The proposed estimation method of undrained shear strength was validated by comparing the estimated results with the measurements from the UU triaxial tests. The parameters for the estimation are listed in Tables 5 and 6. \(\lambda\) is determined as the slope of the segment of the isotropic compression curve with a confining pressure greater than 50 kPa. The \({\text{e } - \text{ }}\ln \sigma_{3}^{^{\prime}}\) curve is converted from the \({\text{e } - \text{ }}\log \sigma_{3}^{^{\prime}}\) curve shown in Fig. 7. \(\kappa\) is assumed equal to (\(1/10\sim 1/5\)) of the value of \(\lambda\) [21]. The average values of the strength parameters listed in Table 4 were employed for \(\varphi^{\prime}\) and \(c^{\prime}\).

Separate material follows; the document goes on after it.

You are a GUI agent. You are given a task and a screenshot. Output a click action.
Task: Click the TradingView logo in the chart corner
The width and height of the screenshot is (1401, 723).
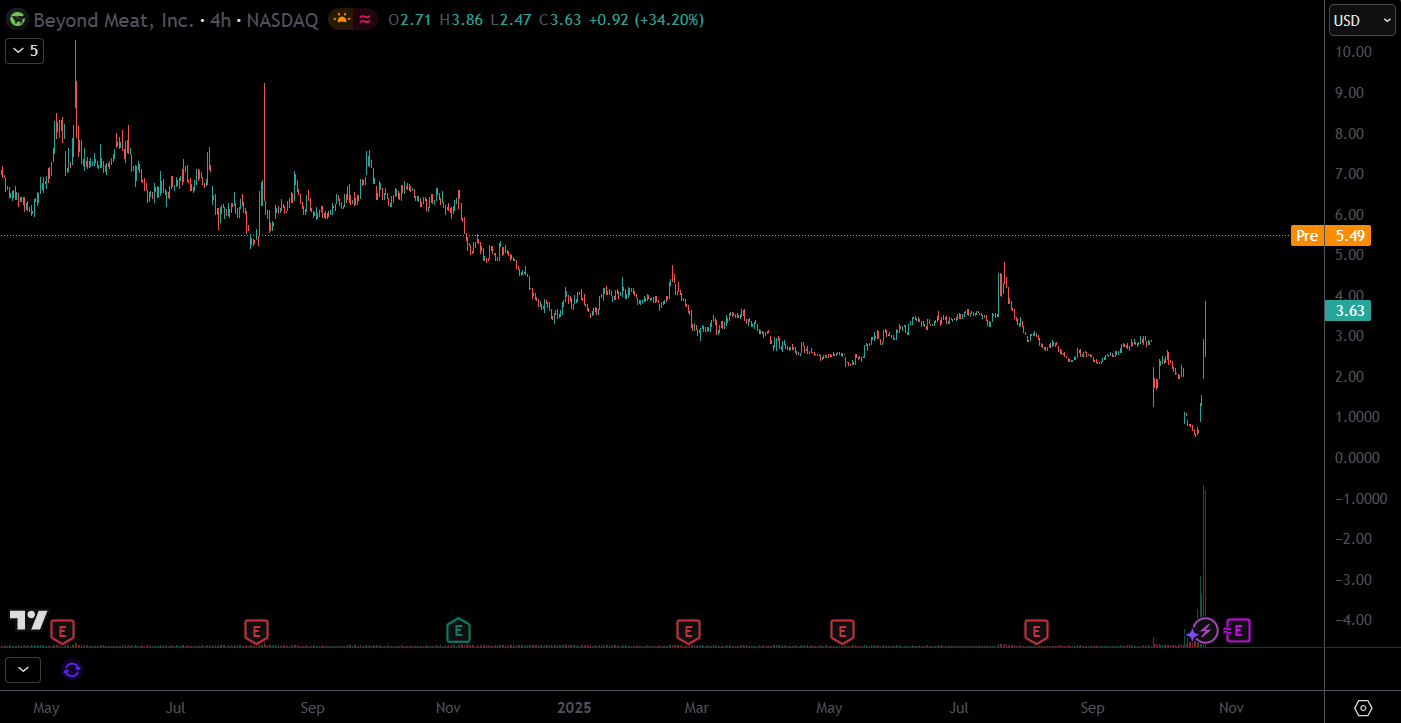click(x=28, y=620)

The residual water content \(w_{r}\) and the fitting parameters \(\alpha\) and \(\beta\) were determined by the SWCC of the CDG. The void ratio under different confining pressures was also determined by the compression curve presented in Fig. 7. The values of \(C_{s}\) under different total confining pressures are determined by iterative calculations. For a given total confining pressure, \(\sigma_{3}\), the pore pressure is assumed to be 0 in the beginning of the iterative calculation, and therefore, the effective confining pressure \(\sigma_{3}^{^{\prime}}\) is equal to \(\sigma_{3}\). The initial value of \(C_{s}\) is determined by the initial value of \(\sigma_{3}^{^{\prime}}\) and the e-\(\sigma_{3}^{^{\prime}}\) curve converted from the e-log \(\sigma_{3}^{^{\prime}}\) curve. The value of \(C_{s}\) is employed in Eq. (4) to calculate the increment of pore pressure. The \(\sigma_{3}^{^{\prime}}\) will be calculated based on the updated pore pressure and will lead to a new value of \(C_{s}\). The operations will be repeated till the obtained pore pressure has a difference less than 0.1 with the value determined in the former step. The value of \(C_{s}\) determined in the last step is listed in Table 6, together with the total stress \(\sigma_{3}\) given in the beginning.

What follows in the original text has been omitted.